Tarefa indicada 1: Enumere todos os modelos de automóvel referidos no texto sobre a Polónia.
Tarefa indicada 2: Troque "intercâmbios" por "programas" e reescreva o trecho do texto sobre a Polónia de "Os anos passaram" a "grande irmão soviético.".
Tarefa indicada 3:
Responda às seguintes perguntas com base no texto sobre a Polónia:
(a) Em que ano ainda se viam os últimos resquícios de uma Polónia recém-saída do Comunismo?
(b) Por que país têm os polacos um fascínio enorme?
(c) Em que cidade era o parque automóvel substancialmente melhor e mais moderno?

Bloco de texto:

◇ ◇ ◇

Os anos passaram rapidamente e os intercâmbios de estudantes serviram não apenas para efeitos académicos mas também como um dos meios de divulgação da Polónia, um país que muito timidamente se fazia aparecer depois de anos na sombra do grande irmão soviético. 
Em 2001 ainda pude ver os últimos resquícios de uma Polónia recém-saída do Comunismo e algo perdida entre a sede de se americanizarem - os polacos têm um fascínio enorme pelos EUA  e pelo American Way of Life - e a proximidade com a União Europeia e Bruxelas. As ruas em Łódź ainda estavam pejadas de pequenos Fiat 126, do aborrecido Fiat 125P e de FSO Polonez. Em Varsóvia o parque automóvel era substancialmente melhor e mais moderno mas longe daquilo em que podemos ver hoje em dia. Ser estrangeiro ainda era uma espécie de raridade especialmente quando dizia ser de Portugal - esse países tão longe ao lado de Espanha. Arranjar uma "namorada" passou a ser rotina e a dada altura a "cantiga do bandido" e o "disco rachado" tornaram-se um enfado. Cheguei a considerar a compra de um pequeno gravador onde diria "Yes? I'm from Portugal", "I like Poland yes, it's a nice country", "what I like most? The gir... well... the landscapes... the mountains...", "show me the color of your eyes", "yes, I like kiełbasa", "do you live nearby?"...

◇ ◇ ◇

Conjunto de dados:
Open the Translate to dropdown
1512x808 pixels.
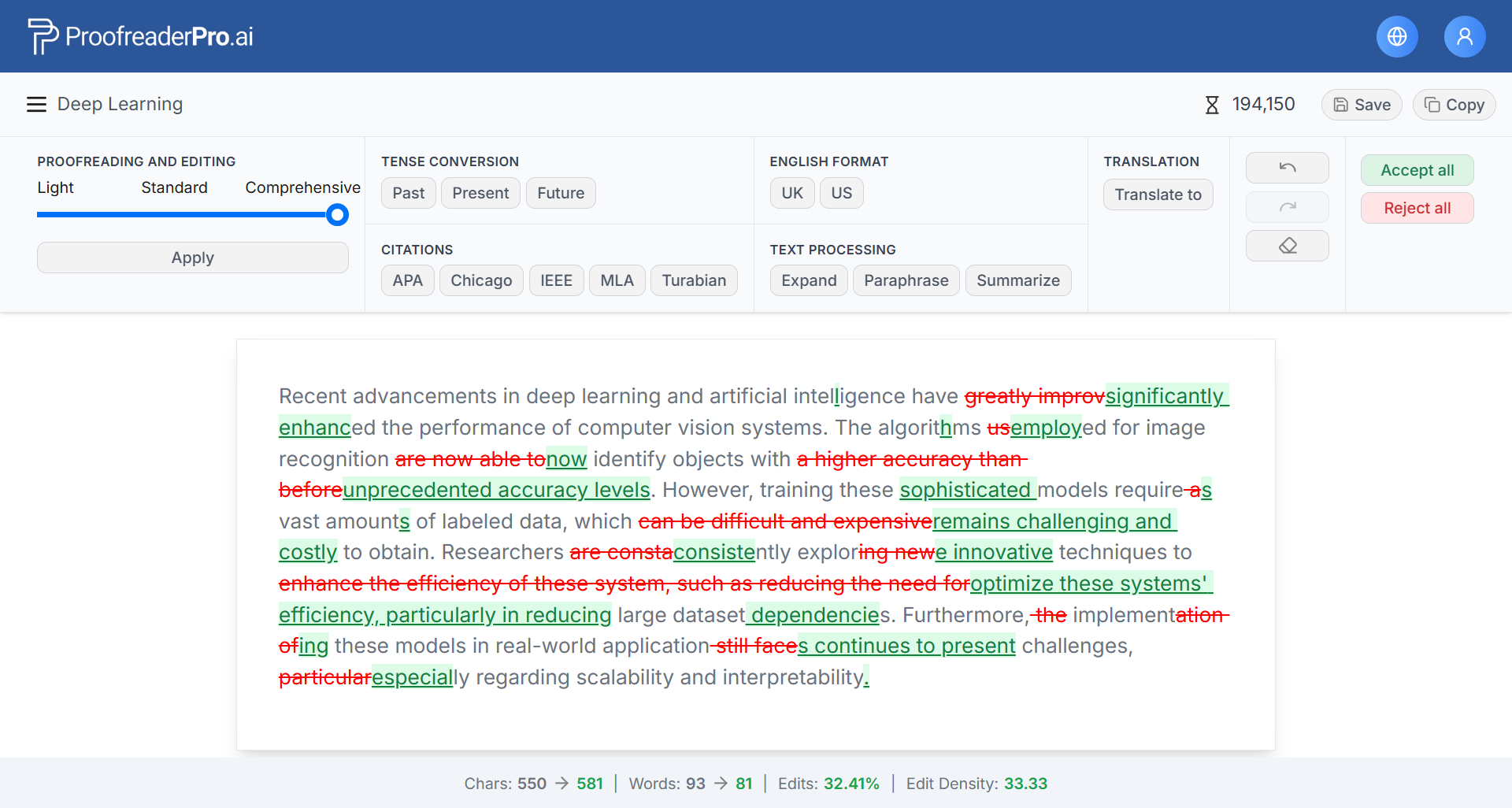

◇ ◇ ◇

Resposta correta 1: Fiat 126, Fiat 125P e FSO Polonez.

Resposta correta 2:
Os anos passaram rapidamente e os programas de estudantes serviram não apenas para efeitos académicos mas também como um dos meios de divulgação da Polónia, um país que muito timidamente se fazia aparecer depois de anos na sombra do grande irmão soviético.

Resposta correta 3:
(a) Em 2001.
(b) Pelos EUA.
(c) Em Varsóvia.